(Data supplied Opens)

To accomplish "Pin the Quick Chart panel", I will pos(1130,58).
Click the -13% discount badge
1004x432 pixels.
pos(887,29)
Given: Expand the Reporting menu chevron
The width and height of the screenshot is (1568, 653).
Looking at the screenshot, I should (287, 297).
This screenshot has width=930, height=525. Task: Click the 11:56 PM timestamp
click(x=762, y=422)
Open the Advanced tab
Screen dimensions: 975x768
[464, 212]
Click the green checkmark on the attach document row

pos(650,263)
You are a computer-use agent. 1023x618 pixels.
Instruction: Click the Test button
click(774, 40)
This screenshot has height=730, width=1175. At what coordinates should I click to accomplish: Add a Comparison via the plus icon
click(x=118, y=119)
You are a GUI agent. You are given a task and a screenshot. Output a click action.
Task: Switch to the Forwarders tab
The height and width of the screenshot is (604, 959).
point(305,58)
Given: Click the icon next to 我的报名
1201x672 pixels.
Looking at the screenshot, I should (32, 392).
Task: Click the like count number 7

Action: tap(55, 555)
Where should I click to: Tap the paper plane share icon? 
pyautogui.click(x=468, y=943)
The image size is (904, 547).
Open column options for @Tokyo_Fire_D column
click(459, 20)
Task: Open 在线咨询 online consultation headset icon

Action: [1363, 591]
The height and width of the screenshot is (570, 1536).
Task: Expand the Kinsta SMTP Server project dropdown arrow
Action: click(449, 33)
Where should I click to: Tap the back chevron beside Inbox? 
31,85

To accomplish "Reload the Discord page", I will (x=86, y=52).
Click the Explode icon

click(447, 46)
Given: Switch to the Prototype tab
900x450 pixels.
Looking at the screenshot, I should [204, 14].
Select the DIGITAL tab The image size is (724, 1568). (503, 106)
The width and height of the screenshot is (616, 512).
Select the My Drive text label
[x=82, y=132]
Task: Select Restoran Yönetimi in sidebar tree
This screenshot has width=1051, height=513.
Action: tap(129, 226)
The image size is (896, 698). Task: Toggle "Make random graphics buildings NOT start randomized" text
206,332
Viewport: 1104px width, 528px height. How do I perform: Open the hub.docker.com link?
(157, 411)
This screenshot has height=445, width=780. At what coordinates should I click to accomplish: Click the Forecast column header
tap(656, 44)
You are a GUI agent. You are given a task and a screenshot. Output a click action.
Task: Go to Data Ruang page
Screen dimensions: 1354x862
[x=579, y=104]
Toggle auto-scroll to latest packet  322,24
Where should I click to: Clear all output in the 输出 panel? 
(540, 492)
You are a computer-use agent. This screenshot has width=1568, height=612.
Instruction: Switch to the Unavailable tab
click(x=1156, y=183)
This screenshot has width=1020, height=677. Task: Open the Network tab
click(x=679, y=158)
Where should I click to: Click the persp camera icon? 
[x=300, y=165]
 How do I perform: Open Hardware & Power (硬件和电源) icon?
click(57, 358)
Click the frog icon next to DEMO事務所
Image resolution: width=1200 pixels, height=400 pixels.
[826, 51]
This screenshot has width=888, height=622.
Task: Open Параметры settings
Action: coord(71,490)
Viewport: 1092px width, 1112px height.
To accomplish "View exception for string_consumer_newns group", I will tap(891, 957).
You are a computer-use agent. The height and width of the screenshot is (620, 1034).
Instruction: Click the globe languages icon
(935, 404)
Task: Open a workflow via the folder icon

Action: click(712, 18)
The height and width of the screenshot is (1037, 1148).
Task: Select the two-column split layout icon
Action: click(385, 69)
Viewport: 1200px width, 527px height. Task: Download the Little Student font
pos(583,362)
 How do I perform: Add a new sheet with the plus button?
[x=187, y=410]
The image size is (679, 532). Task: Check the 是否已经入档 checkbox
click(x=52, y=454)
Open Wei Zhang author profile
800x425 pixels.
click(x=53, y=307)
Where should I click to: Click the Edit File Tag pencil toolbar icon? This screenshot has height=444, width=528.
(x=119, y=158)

(Data supplied Closes)

▶ **Aim of the exercise**:
Take every line from the listing above that includes the word "computer" and copy it.

▶ **Output below**:
You are a computer-use agent. 1023x618 pixels.
You are a computer-use agent. This screenshot has width=1568, height=612.
You are a computer-use agent. The height and width of the screenshot is (620, 1034).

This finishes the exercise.